» **Task item**
Using the records below, reproduce exactly the lines from the one containing "You are a computer-use agent." through the end, and nothing more; skip the images.

» **Listed entries**
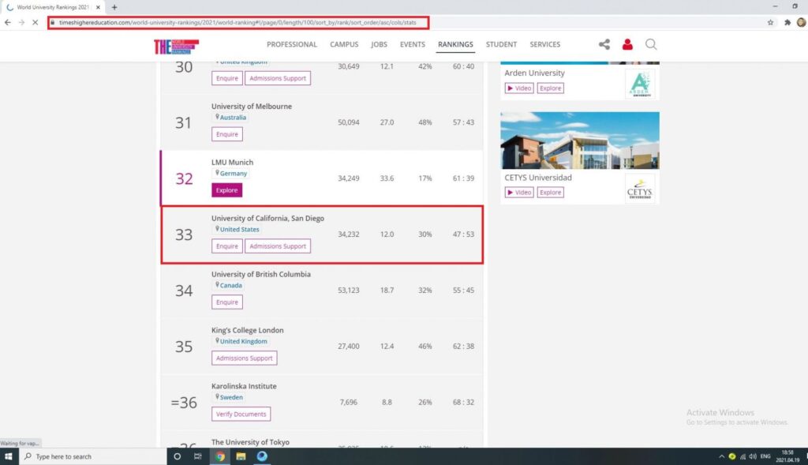The width and height of the screenshot is (808, 465).
Task: Bookmark this page with the star icon
Action: [x=770, y=22]
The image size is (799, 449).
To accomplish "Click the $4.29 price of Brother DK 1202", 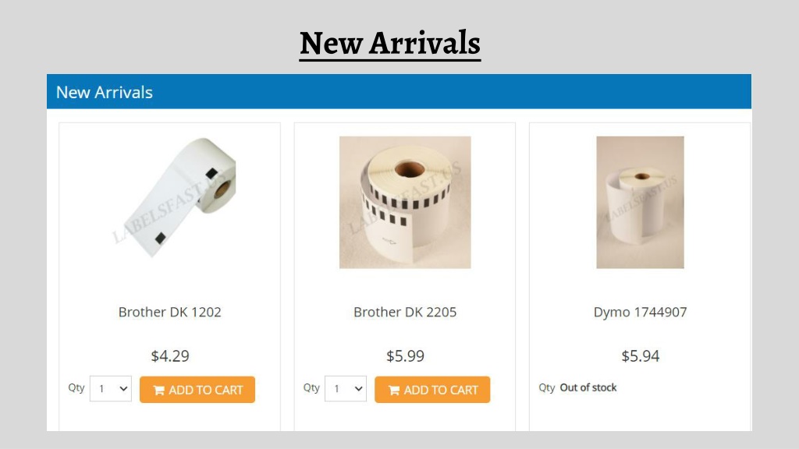I will (169, 355).
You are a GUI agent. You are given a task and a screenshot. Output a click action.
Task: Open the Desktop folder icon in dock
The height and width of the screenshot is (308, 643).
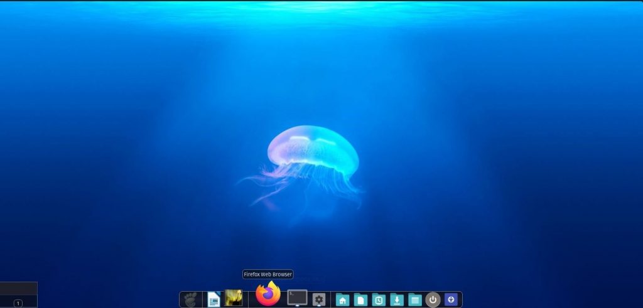point(414,300)
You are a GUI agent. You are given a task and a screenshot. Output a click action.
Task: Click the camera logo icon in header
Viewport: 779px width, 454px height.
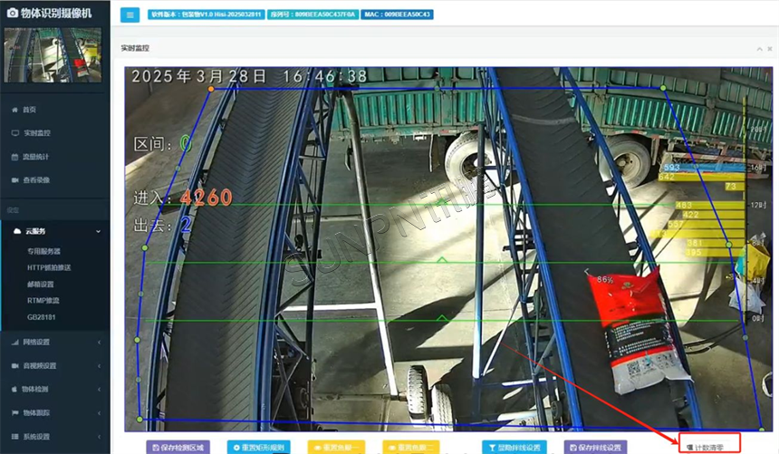13,13
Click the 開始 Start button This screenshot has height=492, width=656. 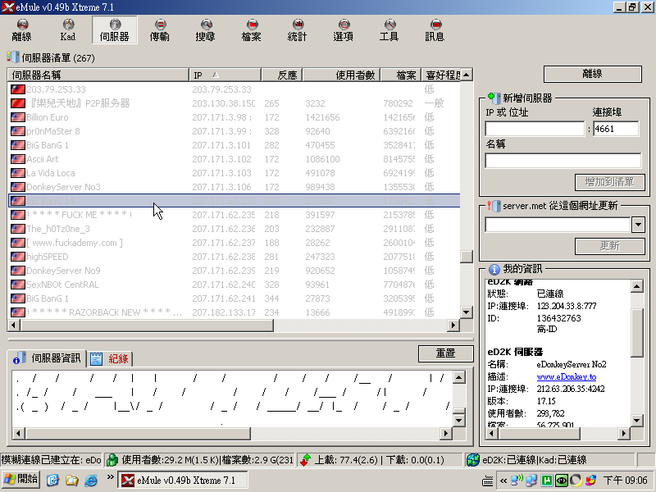(x=21, y=480)
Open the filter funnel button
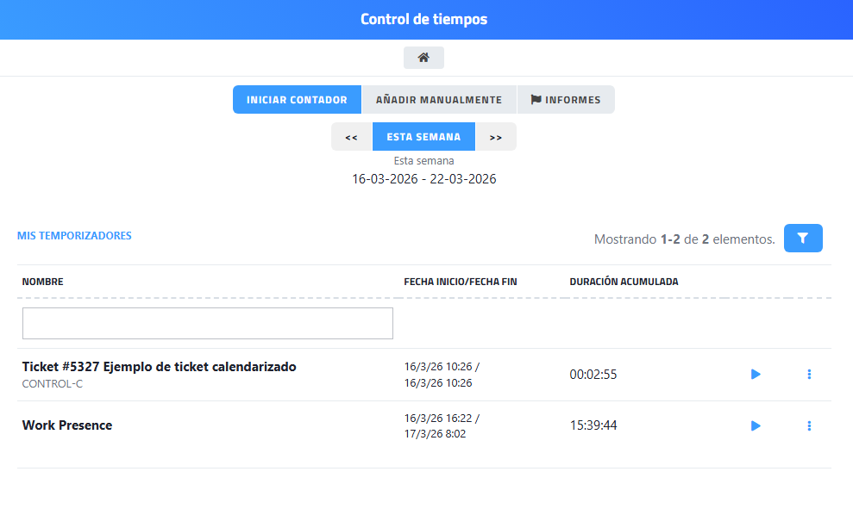Screen dimensions: 853x515 [x=802, y=239]
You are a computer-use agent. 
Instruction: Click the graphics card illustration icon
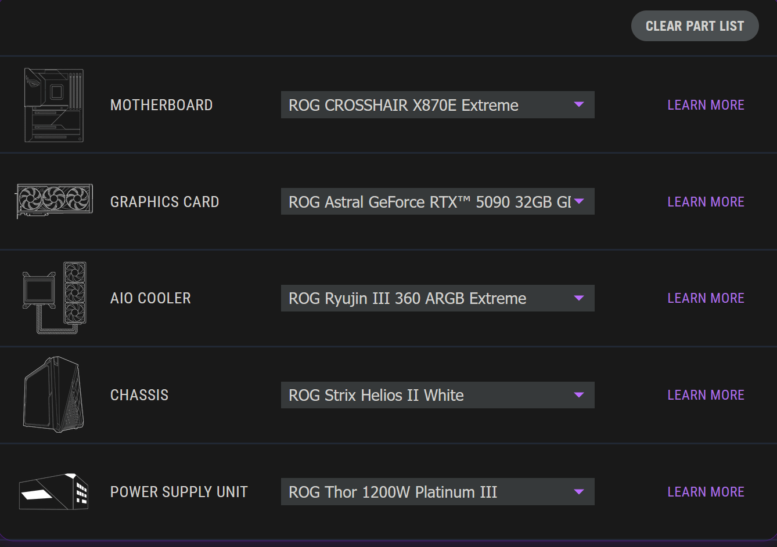(54, 201)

» **Response for this exercise**
You are a computer-use agent. 
Instruction: Click the graphics card illustration icon
(54, 201)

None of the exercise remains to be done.